Plitvice Lakes National Park
Take a drive inland and travel north to your next base of Grabovac (approximately 2 hours). Here you’ll visit Plitvice Lakes National Park, a misty Eden of endless waterfalls and spectral blue lakes. Fed by the Bijela and Crna (White and Black) Rivers, the waters tumble from a high, tree-lined ridge down through the valley and skirt dense forests of beech, spruce and pine. A series of wooden walkways pass over the landscape, ensuring there’s little impact upon the park. 16 stunning turquoise lakes, fed by underground springs, are split into the upper and lower lakes. The upper are in the dolomite cliffs, where rushing water weaves in and out of the karst, dropping dramatically down to the lower lakes, with enchanting forests, grottoes and steep cliffs. This interplay of water, rock, and plant-life creates a wondrous, dynamic landscape, changing the water colour from azure to bright green, deep blue to grey. Look to the canopy for over 120 species of birds, including hawks and owls. The butterflies that hover through the trees transform the park into a riot of colour in the autumn. Even amongst this pristine natural beauty, the Plitvice Lakes are shadowed by the region's history. The 1991 civil war erupted here after rebel Serbs took control of the park's headquarters, holding the park for the duration of the war and devastating infrastructure, though thankfully leaving the natural landscape intact.

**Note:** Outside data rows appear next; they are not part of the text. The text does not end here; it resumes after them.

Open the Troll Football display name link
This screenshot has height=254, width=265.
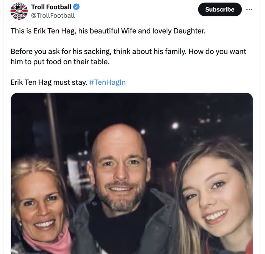tap(51, 7)
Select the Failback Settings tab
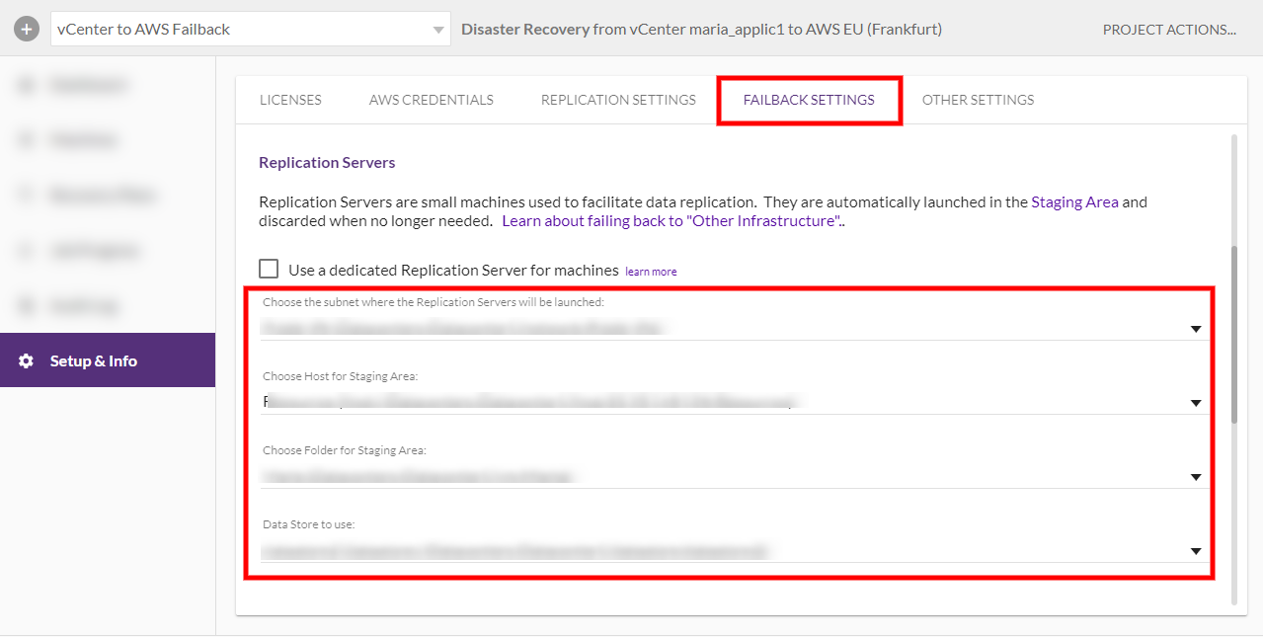This screenshot has height=637, width=1263. click(x=809, y=100)
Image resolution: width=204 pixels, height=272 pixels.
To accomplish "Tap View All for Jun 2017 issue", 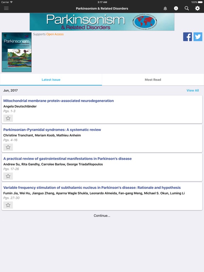I will tap(193, 90).
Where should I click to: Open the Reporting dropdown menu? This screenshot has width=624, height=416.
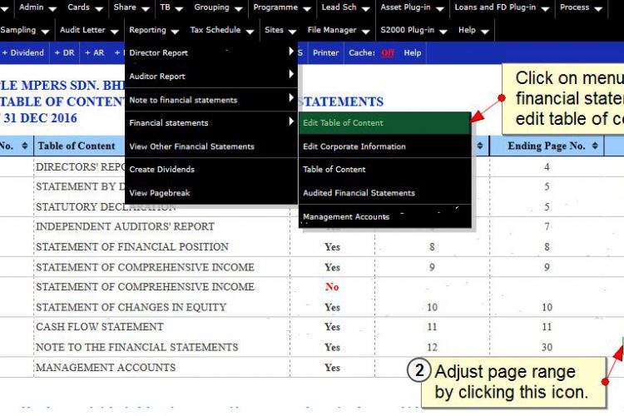click(154, 30)
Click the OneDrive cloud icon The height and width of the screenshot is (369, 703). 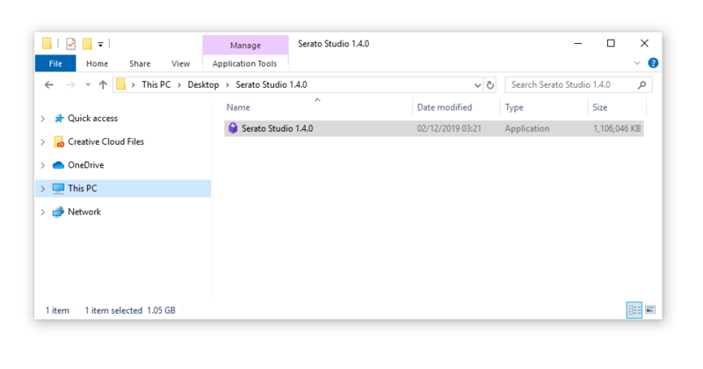point(58,165)
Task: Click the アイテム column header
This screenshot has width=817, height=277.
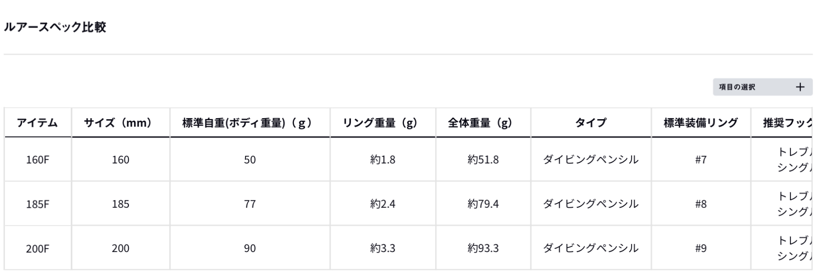Action: coord(37,123)
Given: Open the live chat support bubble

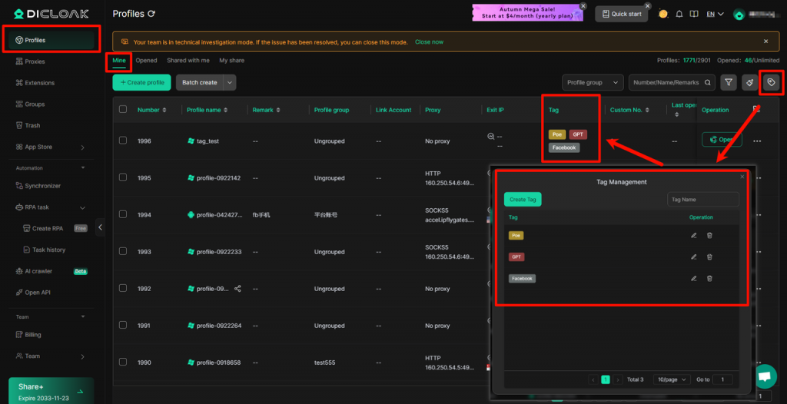Looking at the screenshot, I should pos(764,376).
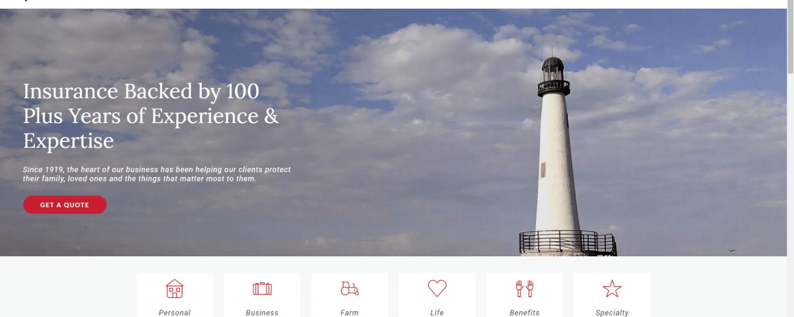The width and height of the screenshot is (794, 317).
Task: Choose the Benefits category label
Action: click(525, 312)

Take the drive to Pula, the capital of the province of Istria (approximately 4 hours). A Roman amphitheatre, a wealth of architectural sights and a hedonistic bent make Pula a great place to catch a concert or sample some Istrian cuisine. Pula has a long history as a Roman citadel, a pirate target and a naval port, and today this regional and economic centre is powered by shipbuilding, textiles, metals and glass. On a free day, a wander through Pula's Old Town is like a step back in time to its heyday as a Roman regional administrative centre. Follow the Roman walls and pass through the Triumphal Arch of Sergius from 27 BC. On the pedestrianized streets of the Old Town, see the ancient Forum, whose sole remaining structure is the Temple of Augustus, rebuilt after almost total devastation in World War II. The Roman Amphitheatre is Pula's most impressive sight. Overlooking the harbour, it was built in the 1st century and designed to hold up to 20,000 spectators, who revelled in the bloodthirsty gladiatorial contests shown there. It’s a spectacular sight as the sun sets.